----- Provided data
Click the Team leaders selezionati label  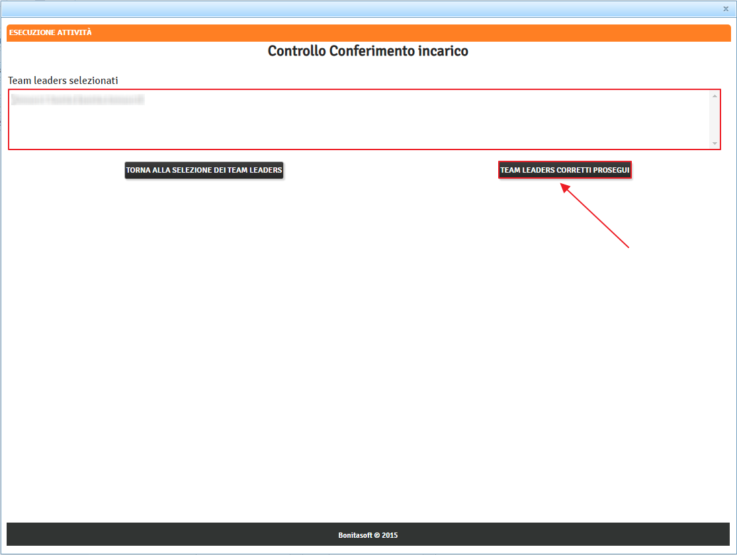tap(63, 80)
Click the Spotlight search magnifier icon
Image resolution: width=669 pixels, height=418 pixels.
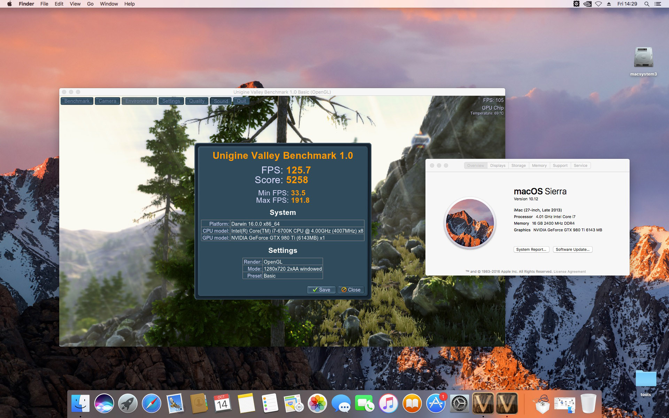(x=647, y=4)
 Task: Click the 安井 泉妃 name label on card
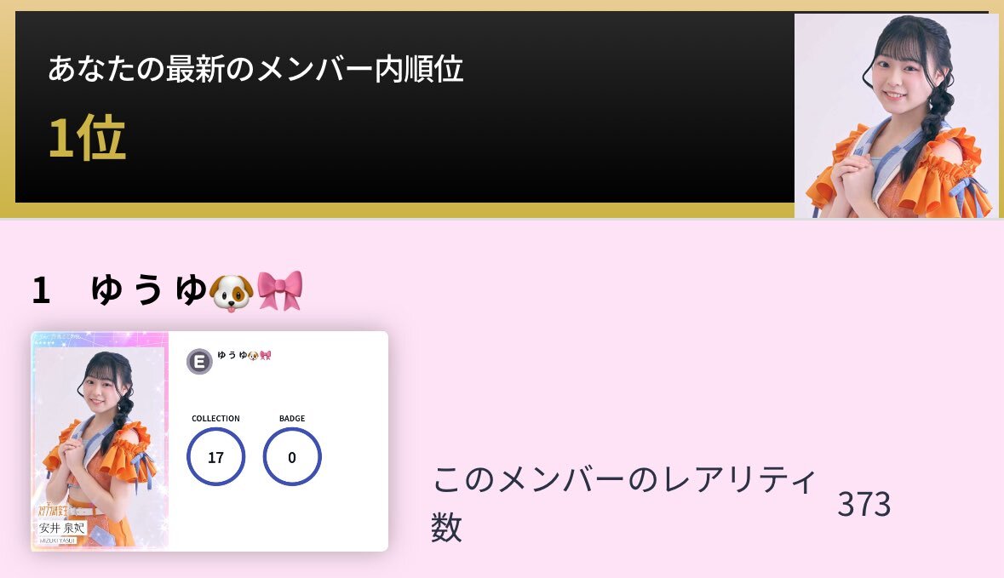tap(60, 528)
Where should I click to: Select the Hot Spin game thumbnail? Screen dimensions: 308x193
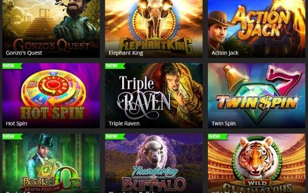tap(51, 96)
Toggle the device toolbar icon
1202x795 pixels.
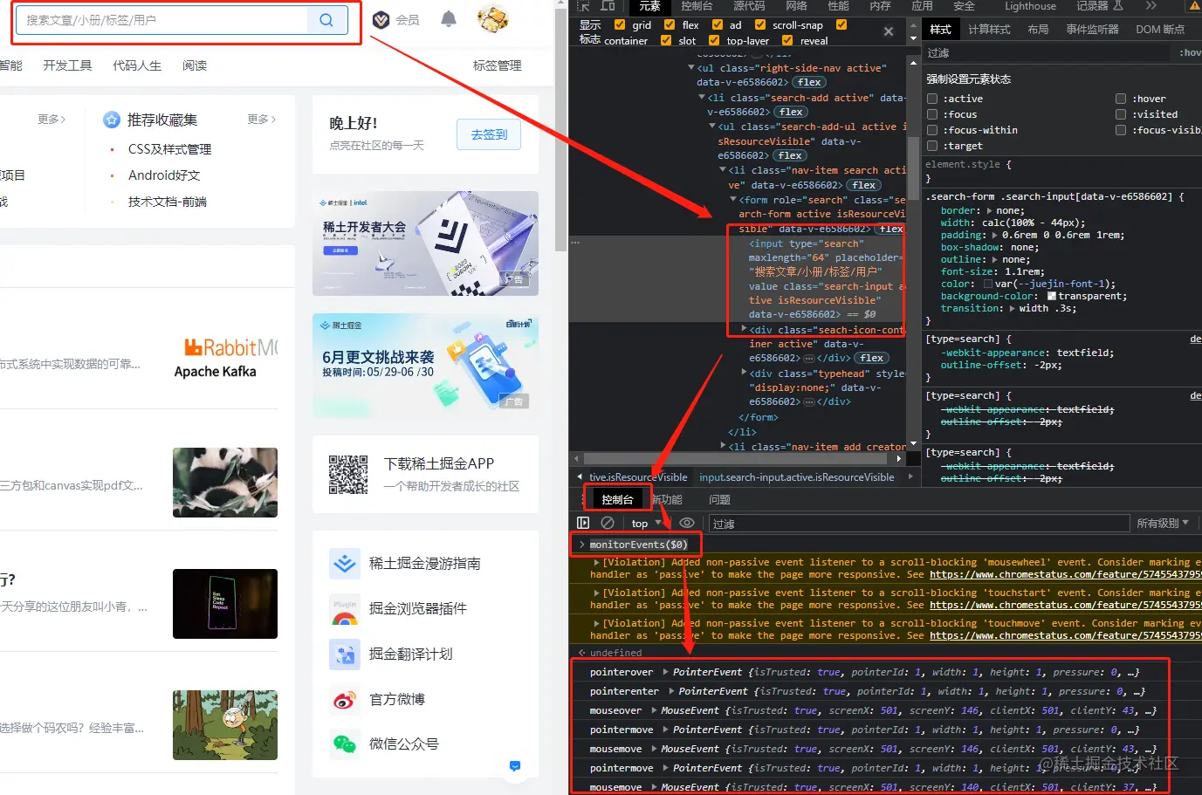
----------
§ What to produce:
Only lines with the word "icon" count here; copy every one from the records.

§ Exercise response:
Click the Spotlight search magnifier icon
Toggle the device toolbar icon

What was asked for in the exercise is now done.